BRIEF DESCRIPTION OF THE FIGURES

[0019] The following figures are intended to represent exemplary embodiments and should be considered in combination with the detailed description below.

[0020] Figure 1 illustrates an exemplary ion identification system in accordance with one or more embodiments herein; [0021] Figures 2a and 2b illustrate various aspects of a low-power mass interrogation system (LOMION system) in accordance with one or more embodiments herein;

[0022] Figures 3a and 3b illustrate ion optics features for a low-power mass interrogation system (LOMION system) in accordance with one or more embodiments herein;

[0023] Figure 4a through 4d illustrate detector array and processing configuration for a low- power mass interrogation system (LOMION system) in accordance with one or more

embodiments herein;

[0024] Figures 5a and 5b illustrate various components of a stand-alone low-power mass interrogation system (LOMION system) in accordance with one or more embodiments herein;

[0025] Figure 6 illustrates an exemplary tandem ion identification system in accordance with one or more embodiments herein; and

[0026] Figure 7 is a schematic illustrating a component of a low-power mass interrogation system (LOMION Plus system) including a tandem ion identification system of Figure 6 in accordance with one or more embodiments herein.

DETAILED DESCRIPTION

[0027] Referring to Figure 1, also found in co-owned U.S. Patent Application No.

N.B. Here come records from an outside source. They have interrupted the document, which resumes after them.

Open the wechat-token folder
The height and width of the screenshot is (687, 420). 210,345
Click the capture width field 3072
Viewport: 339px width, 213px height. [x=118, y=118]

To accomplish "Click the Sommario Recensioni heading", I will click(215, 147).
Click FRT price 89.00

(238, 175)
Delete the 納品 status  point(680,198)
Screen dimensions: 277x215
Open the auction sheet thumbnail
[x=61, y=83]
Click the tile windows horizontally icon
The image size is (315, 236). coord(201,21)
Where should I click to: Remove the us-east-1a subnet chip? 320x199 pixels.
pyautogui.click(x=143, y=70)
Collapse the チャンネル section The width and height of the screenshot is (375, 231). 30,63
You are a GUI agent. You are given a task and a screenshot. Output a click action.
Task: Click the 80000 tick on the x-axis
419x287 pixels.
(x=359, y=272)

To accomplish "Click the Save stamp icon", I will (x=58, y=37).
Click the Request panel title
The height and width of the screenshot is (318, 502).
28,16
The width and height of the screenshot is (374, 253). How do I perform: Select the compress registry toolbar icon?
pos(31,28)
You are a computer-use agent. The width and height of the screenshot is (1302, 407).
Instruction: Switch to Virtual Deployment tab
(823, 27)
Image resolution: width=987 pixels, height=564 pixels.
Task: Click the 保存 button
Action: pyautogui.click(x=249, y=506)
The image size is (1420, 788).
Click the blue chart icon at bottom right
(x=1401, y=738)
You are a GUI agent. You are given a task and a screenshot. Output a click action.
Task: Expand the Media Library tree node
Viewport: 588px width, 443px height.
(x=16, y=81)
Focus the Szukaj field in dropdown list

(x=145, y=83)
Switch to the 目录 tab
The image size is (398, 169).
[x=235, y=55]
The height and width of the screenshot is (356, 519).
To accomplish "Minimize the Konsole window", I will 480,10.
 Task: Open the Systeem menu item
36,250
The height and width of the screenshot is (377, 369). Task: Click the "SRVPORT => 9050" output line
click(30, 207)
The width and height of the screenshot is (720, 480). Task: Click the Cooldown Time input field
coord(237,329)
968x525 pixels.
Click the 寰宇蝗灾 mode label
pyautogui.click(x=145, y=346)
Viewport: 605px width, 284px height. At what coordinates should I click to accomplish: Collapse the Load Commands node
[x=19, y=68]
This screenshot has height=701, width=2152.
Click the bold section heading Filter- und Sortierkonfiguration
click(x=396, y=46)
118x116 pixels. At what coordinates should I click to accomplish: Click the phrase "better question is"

15/462,339, which is incorporated herein by reference in its entirety, the LOMION design is optimized for space, wherein objects in focus at the entrance of the magnetic sector are focused at the detector plane 180 degrees from the entrance. This 180 degree configuration offers greater separation in a minimal space than the prior art Mattauch-Herzog (M-H) design which uses a 90 degree turn and ions are defocused if their trajectories continue. This zero power mass analyzer capitalizes on the fundamental physics principle that ions in motion in a magnetic field will change direction based on their momentum, but the magnetic field will not perform work on the ion. Because there is no work performed on the ion, no energy is consumed. Therefore, mass separation accomplished using a magnetic field (in this case, using a permanent magnet) will not consume any power. This is in contrast to quadrupole mass filters and ion trap mass

spectrometers that require the application of radiofrequency (RF) power to separate ions.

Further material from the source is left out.